Prompt: Copy the following data line for line, changing nothing.

Records

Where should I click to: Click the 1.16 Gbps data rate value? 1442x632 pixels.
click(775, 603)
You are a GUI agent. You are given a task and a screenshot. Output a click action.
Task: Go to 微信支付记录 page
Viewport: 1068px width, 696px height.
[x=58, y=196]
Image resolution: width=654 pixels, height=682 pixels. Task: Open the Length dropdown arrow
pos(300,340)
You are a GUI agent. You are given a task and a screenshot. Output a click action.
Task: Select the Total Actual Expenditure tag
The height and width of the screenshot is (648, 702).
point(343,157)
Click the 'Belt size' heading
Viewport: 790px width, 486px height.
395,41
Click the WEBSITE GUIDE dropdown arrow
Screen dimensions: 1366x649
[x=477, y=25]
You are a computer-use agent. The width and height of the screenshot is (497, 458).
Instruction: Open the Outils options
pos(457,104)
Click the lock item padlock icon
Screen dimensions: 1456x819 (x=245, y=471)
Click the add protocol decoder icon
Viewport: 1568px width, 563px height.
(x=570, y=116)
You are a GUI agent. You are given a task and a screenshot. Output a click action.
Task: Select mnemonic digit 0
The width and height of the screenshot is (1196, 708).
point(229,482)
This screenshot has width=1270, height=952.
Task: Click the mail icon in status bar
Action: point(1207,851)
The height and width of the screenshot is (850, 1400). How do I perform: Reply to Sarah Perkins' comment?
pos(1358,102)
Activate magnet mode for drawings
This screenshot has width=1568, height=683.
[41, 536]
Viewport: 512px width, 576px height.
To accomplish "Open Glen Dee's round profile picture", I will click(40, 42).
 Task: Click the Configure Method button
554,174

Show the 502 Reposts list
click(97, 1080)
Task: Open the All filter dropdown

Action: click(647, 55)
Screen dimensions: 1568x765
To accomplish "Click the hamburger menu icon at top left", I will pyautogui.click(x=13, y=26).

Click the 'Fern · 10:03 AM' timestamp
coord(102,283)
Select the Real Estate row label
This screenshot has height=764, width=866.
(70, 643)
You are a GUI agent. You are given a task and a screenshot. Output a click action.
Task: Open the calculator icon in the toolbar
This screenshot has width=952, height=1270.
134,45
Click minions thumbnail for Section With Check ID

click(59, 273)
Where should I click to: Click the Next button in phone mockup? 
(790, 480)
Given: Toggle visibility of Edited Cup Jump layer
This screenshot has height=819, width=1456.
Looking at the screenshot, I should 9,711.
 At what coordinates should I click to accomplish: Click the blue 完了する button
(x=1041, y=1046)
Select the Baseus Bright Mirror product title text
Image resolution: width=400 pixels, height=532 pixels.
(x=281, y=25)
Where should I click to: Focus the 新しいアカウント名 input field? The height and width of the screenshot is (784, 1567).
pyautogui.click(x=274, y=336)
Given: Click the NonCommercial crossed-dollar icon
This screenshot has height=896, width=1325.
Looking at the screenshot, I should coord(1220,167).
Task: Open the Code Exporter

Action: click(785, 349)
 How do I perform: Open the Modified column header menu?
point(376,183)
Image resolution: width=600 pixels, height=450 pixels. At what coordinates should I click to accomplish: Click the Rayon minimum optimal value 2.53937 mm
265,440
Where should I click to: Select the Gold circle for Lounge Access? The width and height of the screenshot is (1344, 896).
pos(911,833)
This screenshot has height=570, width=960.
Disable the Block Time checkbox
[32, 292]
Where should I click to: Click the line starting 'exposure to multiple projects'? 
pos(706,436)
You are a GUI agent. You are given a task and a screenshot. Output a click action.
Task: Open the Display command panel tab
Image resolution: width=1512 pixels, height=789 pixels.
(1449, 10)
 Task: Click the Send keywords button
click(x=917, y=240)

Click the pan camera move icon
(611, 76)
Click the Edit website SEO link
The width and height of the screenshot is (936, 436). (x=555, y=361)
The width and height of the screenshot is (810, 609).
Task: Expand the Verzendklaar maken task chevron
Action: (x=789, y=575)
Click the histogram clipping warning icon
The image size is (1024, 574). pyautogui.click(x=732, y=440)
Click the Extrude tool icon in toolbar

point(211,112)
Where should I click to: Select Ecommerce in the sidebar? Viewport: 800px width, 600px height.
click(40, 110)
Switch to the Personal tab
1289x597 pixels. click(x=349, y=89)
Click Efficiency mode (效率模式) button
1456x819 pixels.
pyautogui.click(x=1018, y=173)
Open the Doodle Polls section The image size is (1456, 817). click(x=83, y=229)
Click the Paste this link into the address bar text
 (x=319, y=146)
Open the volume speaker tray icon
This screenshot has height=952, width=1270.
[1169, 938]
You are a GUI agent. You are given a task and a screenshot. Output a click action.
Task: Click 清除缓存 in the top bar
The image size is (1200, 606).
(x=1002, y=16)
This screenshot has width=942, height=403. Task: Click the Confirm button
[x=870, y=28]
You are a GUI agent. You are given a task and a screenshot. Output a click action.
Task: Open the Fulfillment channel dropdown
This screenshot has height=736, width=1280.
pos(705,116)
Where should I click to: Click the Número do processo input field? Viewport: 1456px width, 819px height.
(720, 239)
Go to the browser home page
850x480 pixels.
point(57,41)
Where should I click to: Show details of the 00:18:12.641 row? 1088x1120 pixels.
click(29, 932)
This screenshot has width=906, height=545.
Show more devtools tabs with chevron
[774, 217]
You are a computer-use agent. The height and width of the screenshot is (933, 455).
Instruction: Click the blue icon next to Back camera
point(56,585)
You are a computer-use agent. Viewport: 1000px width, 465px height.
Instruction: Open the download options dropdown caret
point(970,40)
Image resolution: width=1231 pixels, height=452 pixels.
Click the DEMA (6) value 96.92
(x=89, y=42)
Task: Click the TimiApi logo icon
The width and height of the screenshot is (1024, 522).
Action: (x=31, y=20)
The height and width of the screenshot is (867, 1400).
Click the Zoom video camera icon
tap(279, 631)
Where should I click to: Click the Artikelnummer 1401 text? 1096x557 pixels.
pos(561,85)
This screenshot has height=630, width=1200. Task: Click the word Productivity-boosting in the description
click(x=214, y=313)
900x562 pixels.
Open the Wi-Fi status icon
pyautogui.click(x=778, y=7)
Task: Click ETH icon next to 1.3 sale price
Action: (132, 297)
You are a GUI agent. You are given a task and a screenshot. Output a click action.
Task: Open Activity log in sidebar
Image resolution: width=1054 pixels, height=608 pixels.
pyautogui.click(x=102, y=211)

Finished exercise:
Where should I click to: Click the 1.16 Gbps data rate value? 1442x632 pixels.
click(775, 603)
You are a GUI agent. You are given a task and a screenshot. Output a click action.
Task: Go to 微信支付记录 page
Viewport: 1068px width, 696px height.
[x=58, y=196]
Image resolution: width=654 pixels, height=682 pixels. Task: Open the Length dropdown arrow
pos(300,340)
You are a GUI agent. You are given a task and a screenshot. Output a click action.
Task: Select the Total Actual Expenditure tag
The height and width of the screenshot is (648, 702).
point(343,157)
Click the 'Belt size' heading
Viewport: 790px width, 486px height.
395,41
Click the WEBSITE GUIDE dropdown arrow
Screen dimensions: 1366x649
[x=477, y=25]
You are a computer-use agent. The width and height of the screenshot is (497, 458).
Instruction: Open the Outils options
pos(457,104)
Click the lock item padlock icon
Screen dimensions: 1456x819 (x=245, y=471)
Click the add protocol decoder icon
Viewport: 1568px width, 563px height.
(x=570, y=116)
You are a GUI agent. You are given a task and a screenshot. Output a click action.
Task: Select mnemonic digit 0
The width and height of the screenshot is (1196, 708).
point(229,482)
This screenshot has width=1270, height=952.
Task: Click the mail icon in status bar
Action: point(1207,851)
The height and width of the screenshot is (850, 1400). How do I perform: Reply to Sarah Perkins' comment?
pos(1358,102)
Activate magnet mode for drawings
This screenshot has width=1568, height=683.
[41, 536]
Viewport: 512px width, 576px height.
To accomplish "Open Glen Dee's round profile picture", I will click(40, 42).
 Task: Click the Configure Method button
554,174

Show the 502 Reposts list
click(97, 1080)
Task: Open the All filter dropdown

Action: click(647, 55)
Screen dimensions: 1568x765
To accomplish "Click the hamburger menu icon at top left", I will pyautogui.click(x=13, y=26).

Click the 'Fern · 10:03 AM' timestamp
coord(102,283)
Select the Real Estate row label
This screenshot has height=764, width=866.
(70, 643)
You are a GUI agent. You are given a task and a screenshot. Output a click action.
Task: Open the calculator icon in the toolbar
This screenshot has width=952, height=1270.
134,45
Click minions thumbnail for Section With Check ID

click(59, 273)
Where should I click to: Click the Next button in phone mockup? 
(790, 480)
Given: Toggle visibility of Edited Cup Jump layer
This screenshot has height=819, width=1456.
Looking at the screenshot, I should 9,711.
 At what coordinates should I click to accomplish: Click the blue 完了する button
(x=1041, y=1046)
Select the Baseus Bright Mirror product title text
Image resolution: width=400 pixels, height=532 pixels.
(x=281, y=25)
Where should I click to: Focus the 新しいアカウント名 input field? The height and width of the screenshot is (784, 1567).
pyautogui.click(x=274, y=336)
Given: Click the NonCommercial crossed-dollar icon
This screenshot has height=896, width=1325.
Looking at the screenshot, I should coord(1220,167).
Task: Open the Code Exporter

Action: click(785, 349)
 How do I perform: Open the Modified column header menu?
point(376,183)
Image resolution: width=600 pixels, height=450 pixels. At what coordinates should I click to accomplish: Click the Rayon minimum optimal value 2.53937 mm
265,440
Where should I click to: Select the Gold circle for Lounge Access? The width and height of the screenshot is (1344, 896).
pos(911,833)
This screenshot has height=570, width=960.
Disable the Block Time checkbox
[32, 292]
Where should I click to: Click the line starting 'exposure to multiple projects'? 
pos(706,436)
You are a GUI agent. You are given a task and a screenshot. Output a click action.
Task: Open the Display command panel tab
Image resolution: width=1512 pixels, height=789 pixels.
(1449, 10)
 Task: Click the Send keywords button
click(x=917, y=240)

Click the pan camera move icon
(611, 76)
Click the Edit website SEO link
The width and height of the screenshot is (936, 436). (x=555, y=361)
The width and height of the screenshot is (810, 609).
Task: Expand the Verzendklaar maken task chevron
Action: (x=789, y=575)
Click the histogram clipping warning icon
The image size is (1024, 574). pyautogui.click(x=732, y=440)
Click the Extrude tool icon in toolbar

point(211,112)
Where should I click to: Select Ecommerce in the sidebar? Viewport: 800px width, 600px height.
click(40, 110)
Switch to the Personal tab
1289x597 pixels. click(x=349, y=89)
Click Efficiency mode (效率模式) button
1456x819 pixels.
pyautogui.click(x=1018, y=173)
Open the Doodle Polls section The image size is (1456, 817). click(x=83, y=229)
Click the Paste this link into the address bar text
 (x=319, y=146)
Open the volume speaker tray icon
This screenshot has height=952, width=1270.
[1169, 938]
You are a GUI agent. You are given a task and a screenshot. Output a click action.
Task: Click 清除缓存 in the top bar
The image size is (1200, 606).
(x=1002, y=16)
This screenshot has width=942, height=403. Task: Click the Confirm button
[x=870, y=28]
You are a GUI agent. You are given a task and a screenshot. Output a click action.
Task: Open the Fulfillment channel dropdown
This screenshot has height=736, width=1280.
pos(705,116)
Where should I click to: Click the Número do processo input field? Viewport: 1456px width, 819px height.
(720, 239)
Go to the browser home page
850x480 pixels.
point(57,41)
Where should I click to: Show details of the 00:18:12.641 row? 1088x1120 pixels.
click(29, 932)
This screenshot has width=906, height=545.
Show more devtools tabs with chevron
[774, 217]
You are a computer-use agent. The height and width of the screenshot is (933, 455).
Instruction: Click the blue icon next to Back camera
point(56,585)
You are a computer-use agent. Viewport: 1000px width, 465px height.
Instruction: Open the download options dropdown caret
point(970,40)
Image resolution: width=1231 pixels, height=452 pixels.
Click the DEMA (6) value 96.92
(x=89, y=42)
Task: Click the TimiApi logo icon
The width and height of the screenshot is (1024, 522).
Action: (x=31, y=20)
The height and width of the screenshot is (867, 1400).
Click the Zoom video camera icon
tap(279, 631)
Where should I click to: Click the Artikelnummer 1401 text? 1096x557 pixels.
pos(561,85)
This screenshot has height=630, width=1200. Task: Click the word Productivity-boosting in the description
click(x=214, y=313)
900x562 pixels.
Open the Wi-Fi status icon
pyautogui.click(x=778, y=7)
Task: Click ETH icon next to 1.3 sale price
Action: (132, 297)
You are a GUI agent. You are given a task and a screenshot. Output a click action.
Task: Open Activity log in sidebar
Image resolution: width=1054 pixels, height=608 pixels.
pyautogui.click(x=102, y=211)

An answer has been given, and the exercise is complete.